For one thing, self-driving cars, when they become available for purchase, are likely to crop up first in certain kinds of environments, like small cities or large corporate campuses. A vehicle that seats eight will be attractive for businesses and institutions that might want to snap up mini-fleets of driverless cars for ridesharing.

But even more than that, picking a minivan for Google’s first direct collaboration with an automaker is really about what the Chrysler Pacifica—and minivans more broadly—represents. Boring ole safety and reliability. This is the kind of car that gets a tumble of kids to and from field hockey practice without incident; it is not a vehicle you expect to see speeding down the freeway, weaving in and out of traffic.

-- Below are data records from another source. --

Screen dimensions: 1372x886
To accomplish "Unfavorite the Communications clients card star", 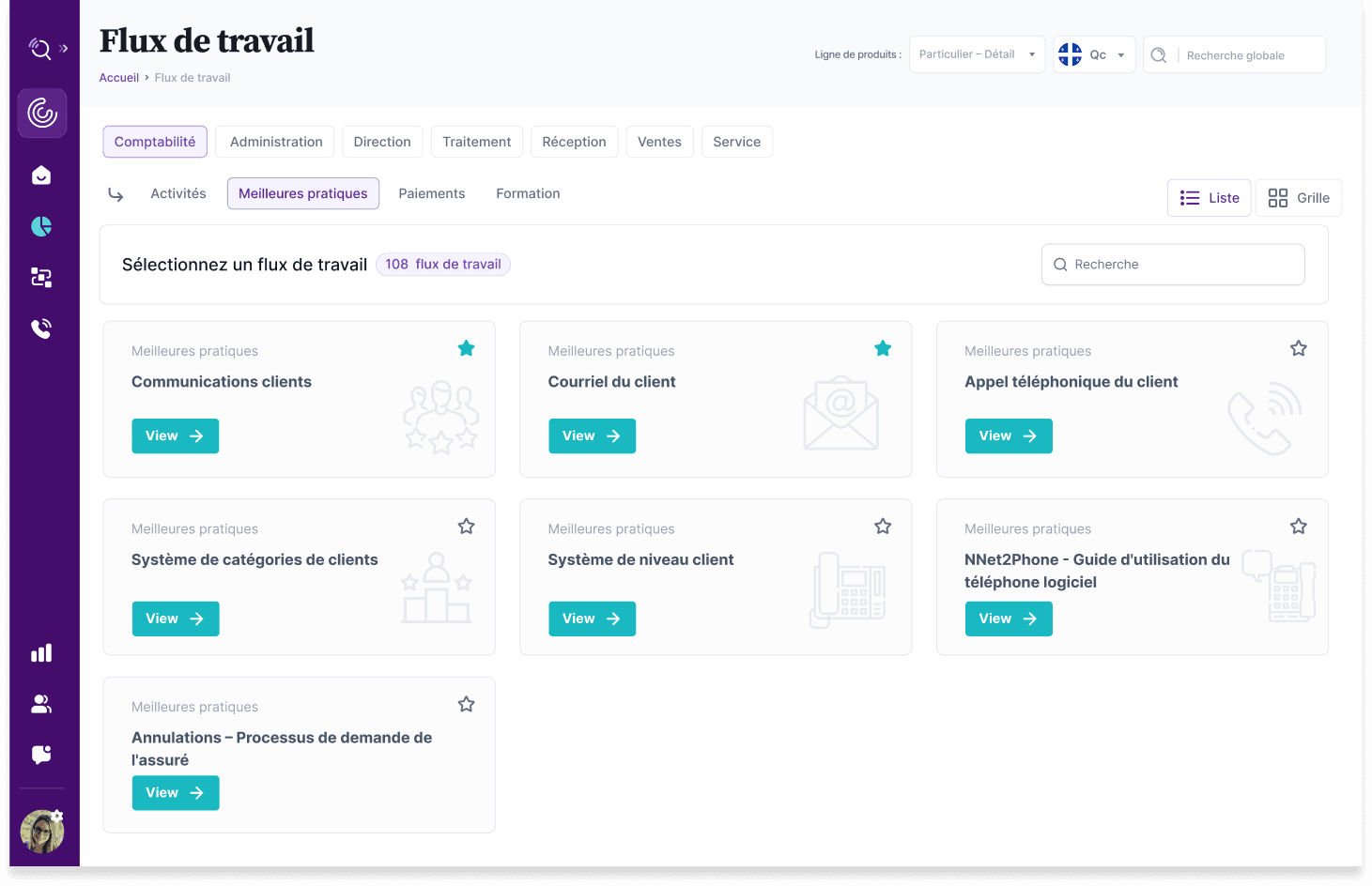I will point(466,349).
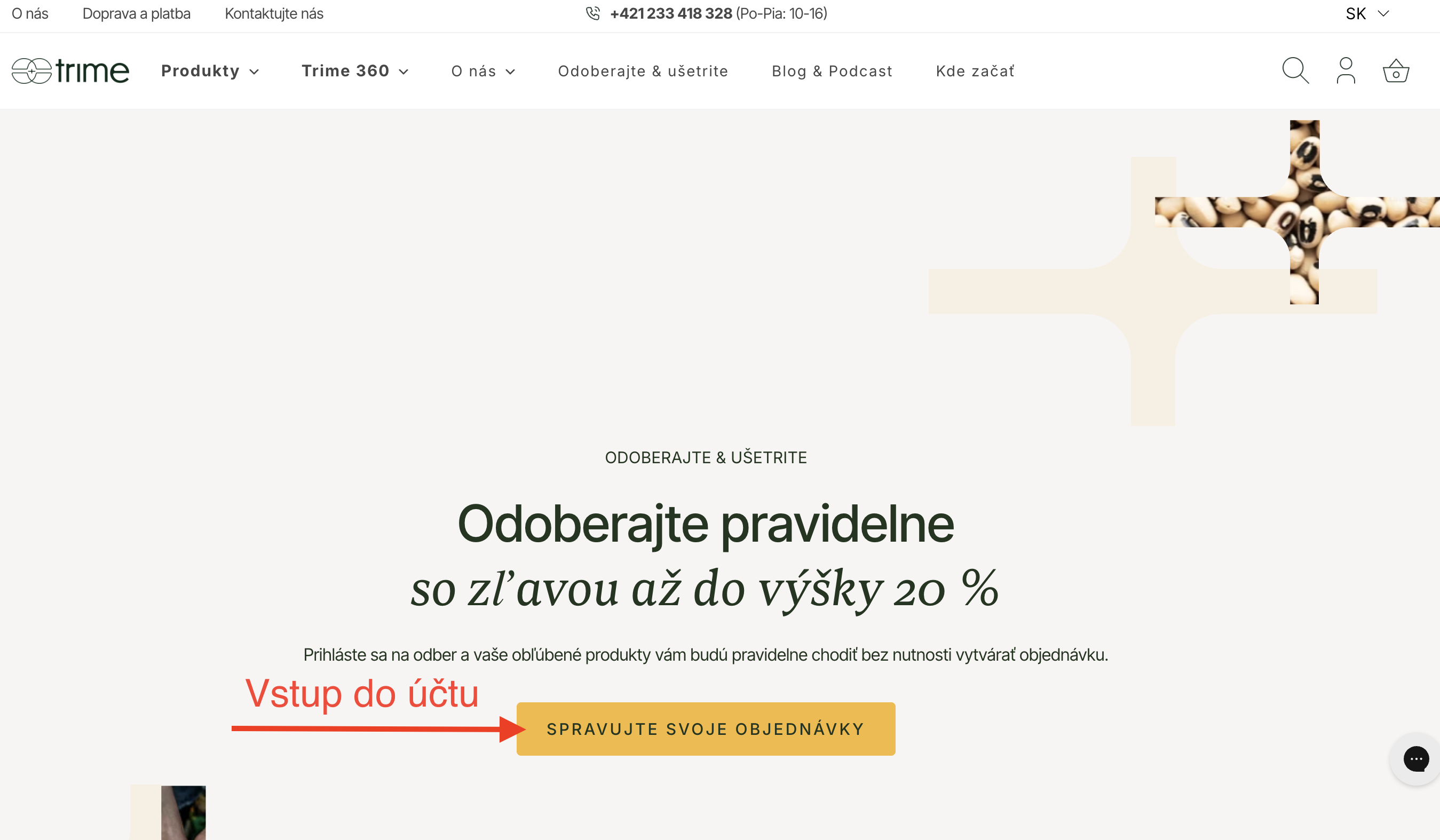This screenshot has height=840, width=1440.
Task: Open the search magnifier icon
Action: pyautogui.click(x=1295, y=71)
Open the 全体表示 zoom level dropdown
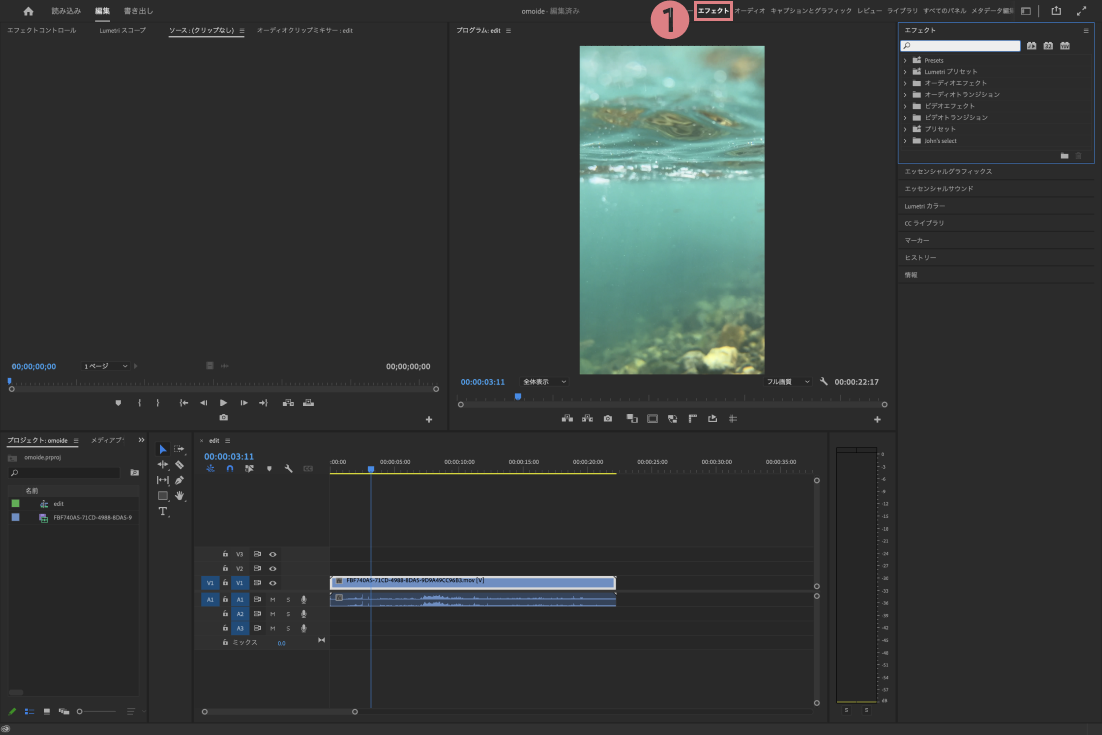Screen dimensions: 1102x735 click(x=545, y=382)
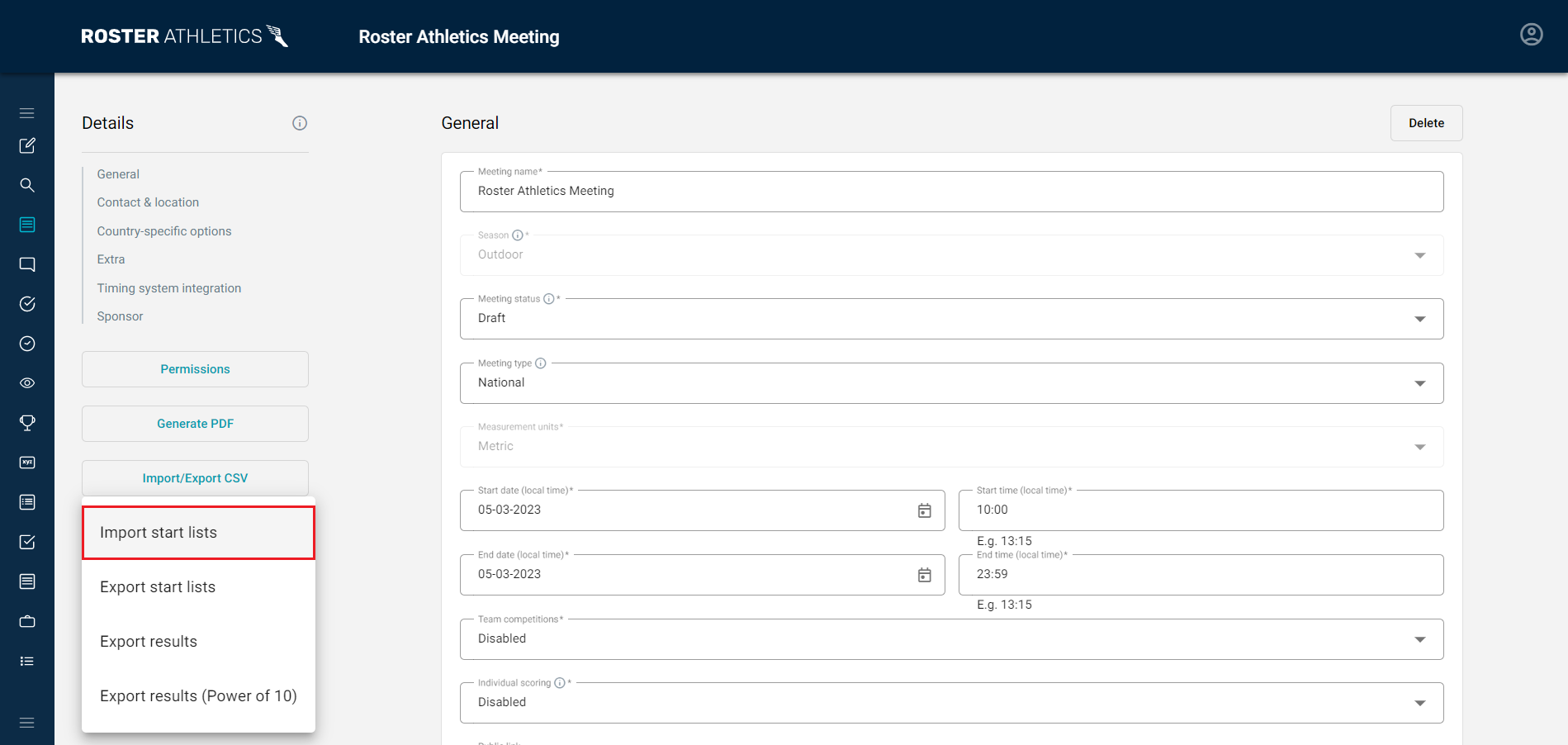
Task: Open the Individual scoring dropdown
Action: pyautogui.click(x=1420, y=702)
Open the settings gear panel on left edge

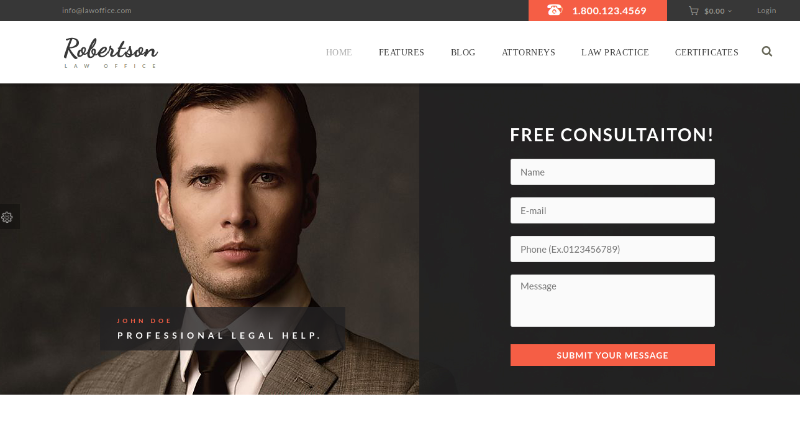click(7, 217)
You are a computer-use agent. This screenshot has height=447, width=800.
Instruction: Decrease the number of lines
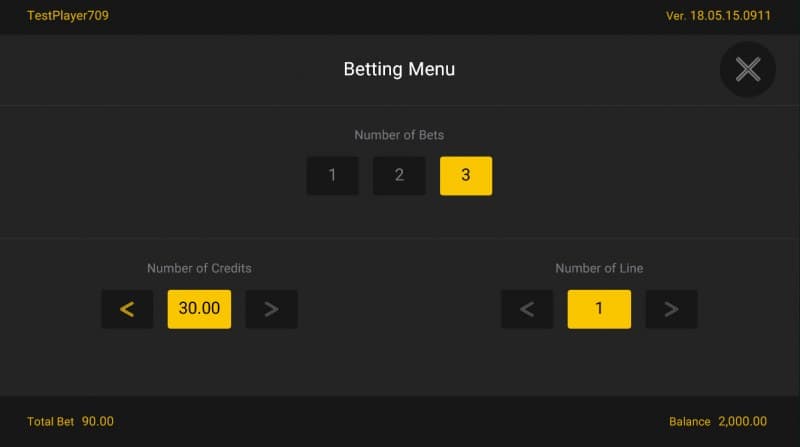pos(527,309)
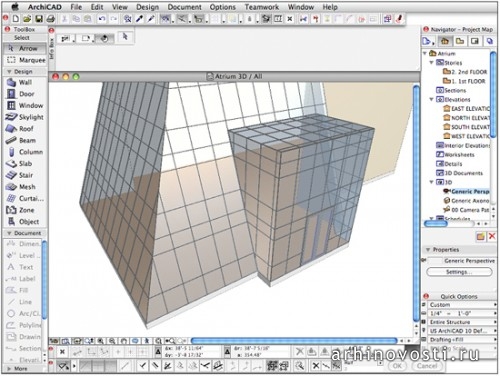
Task: Select the Marquee tool
Action: (25, 60)
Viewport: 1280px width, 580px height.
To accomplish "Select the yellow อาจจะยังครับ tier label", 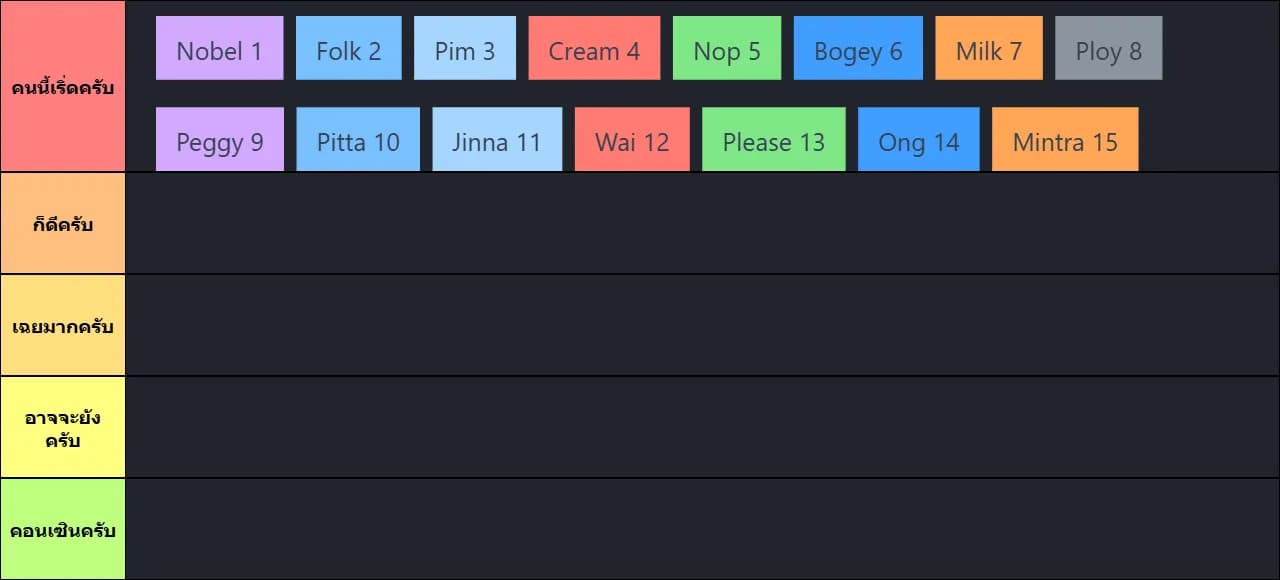I will point(63,428).

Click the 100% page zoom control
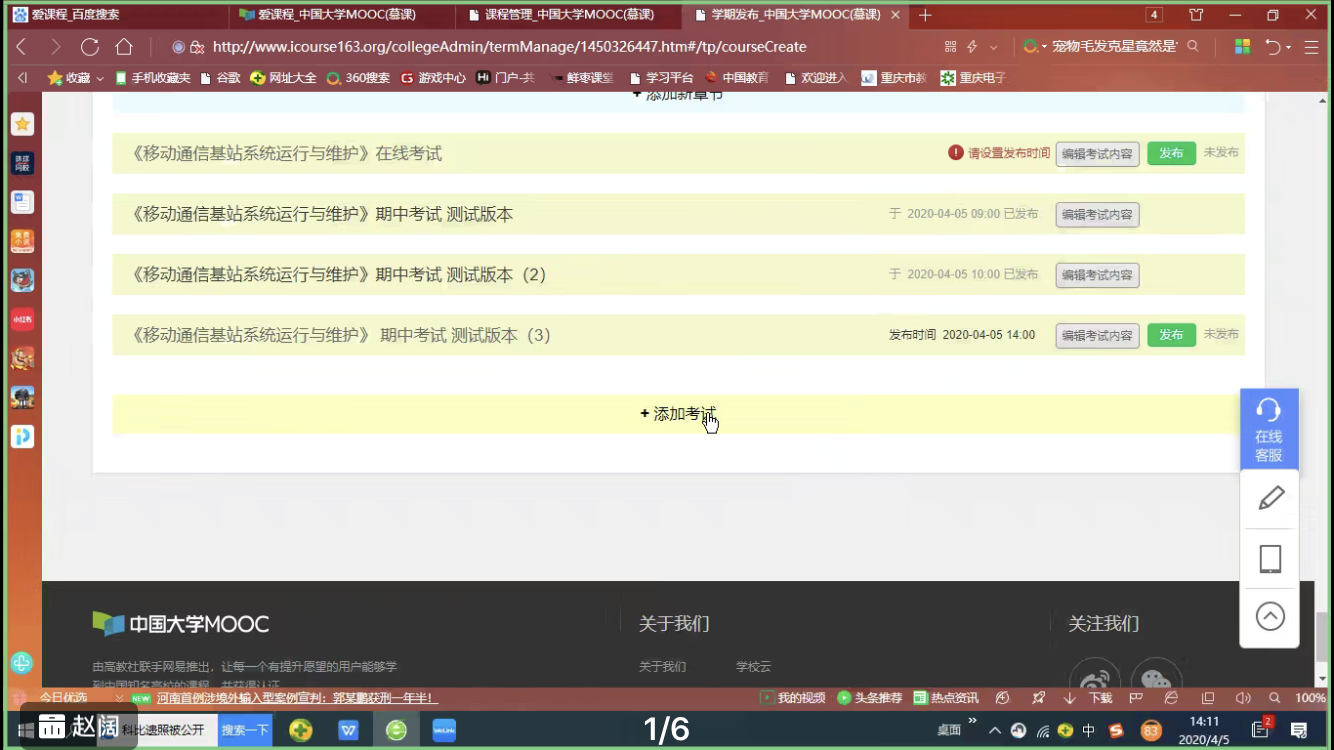pyautogui.click(x=1310, y=698)
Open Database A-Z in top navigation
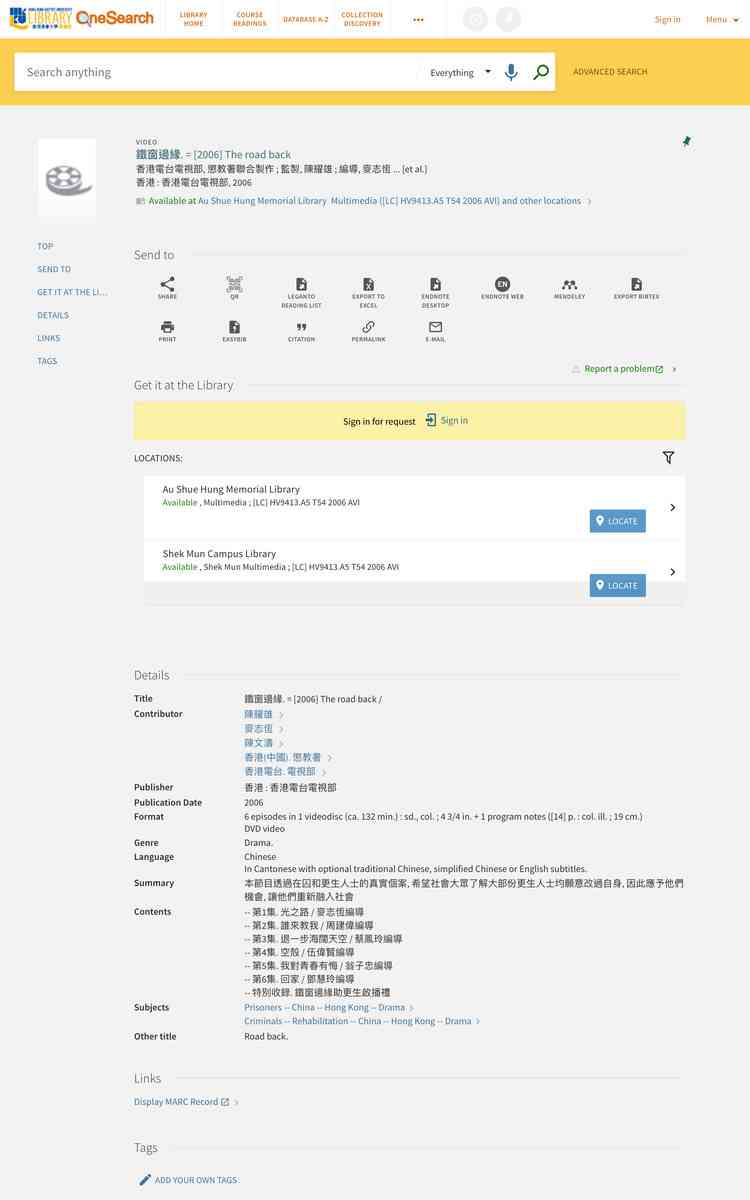 [305, 20]
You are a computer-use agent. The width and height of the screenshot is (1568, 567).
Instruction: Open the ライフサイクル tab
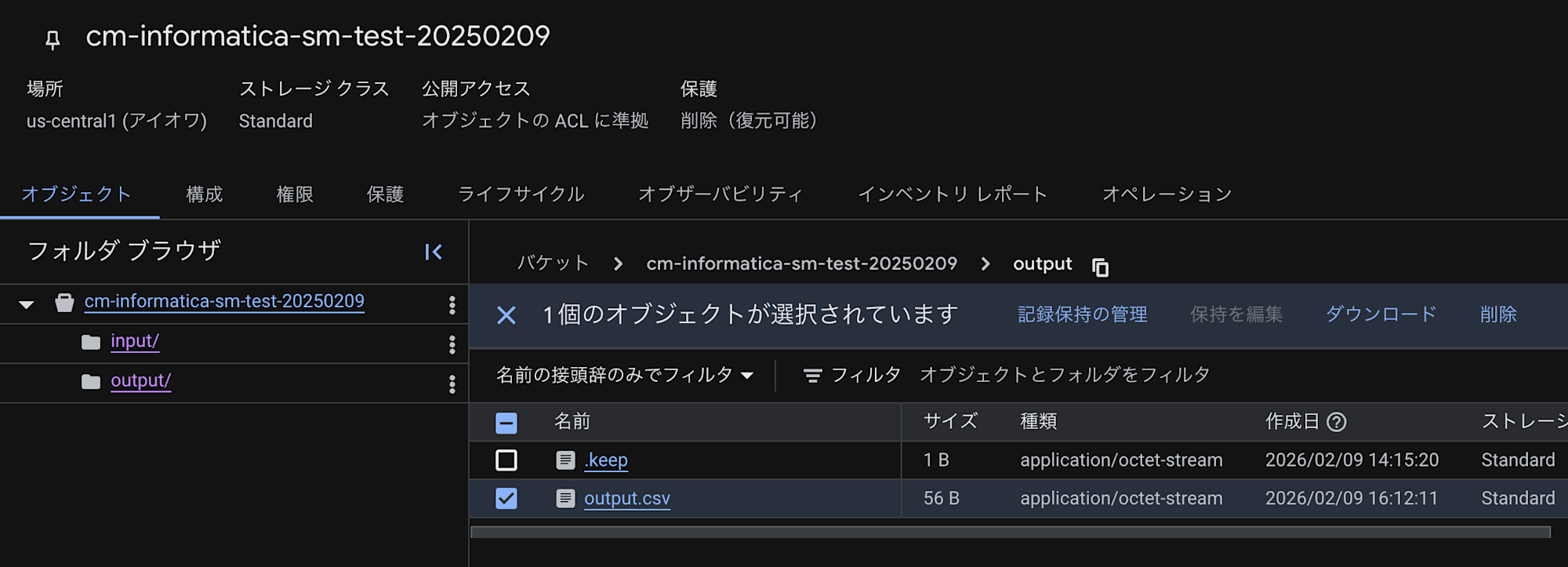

In other words, Google’s interest in self-driving minivans has to do with building public trust, a hurdle facing the developers of driverless cars that’s arguably even greater than the remaining technological challenges.

Getting the public to trust any new technology is difficult. Leaders in the self-driving car space like to evoke the early days of the elevator as a way to explain how it takes people time to warm up to technology that will eventually become ubiquitous. “This magic thing that would whisk you up floors. You couldn’t possibly imagine relinquishing your life to this thing,” Chris Urmson, the head of Google’s self-driving cars project, told me in an interview last year.

The elevator analogy is a useful one, but it misses one of the major aspects of self-driving car technology that fuels uneasiness: How do these things make decisions?

“The vast majority of machine learning techniques we use are uninterpretable to people,” said Julie Shah, a roboticist at MIT who specializes in human-machine collaboration. “You have no insight into why or how it’s operating this way.”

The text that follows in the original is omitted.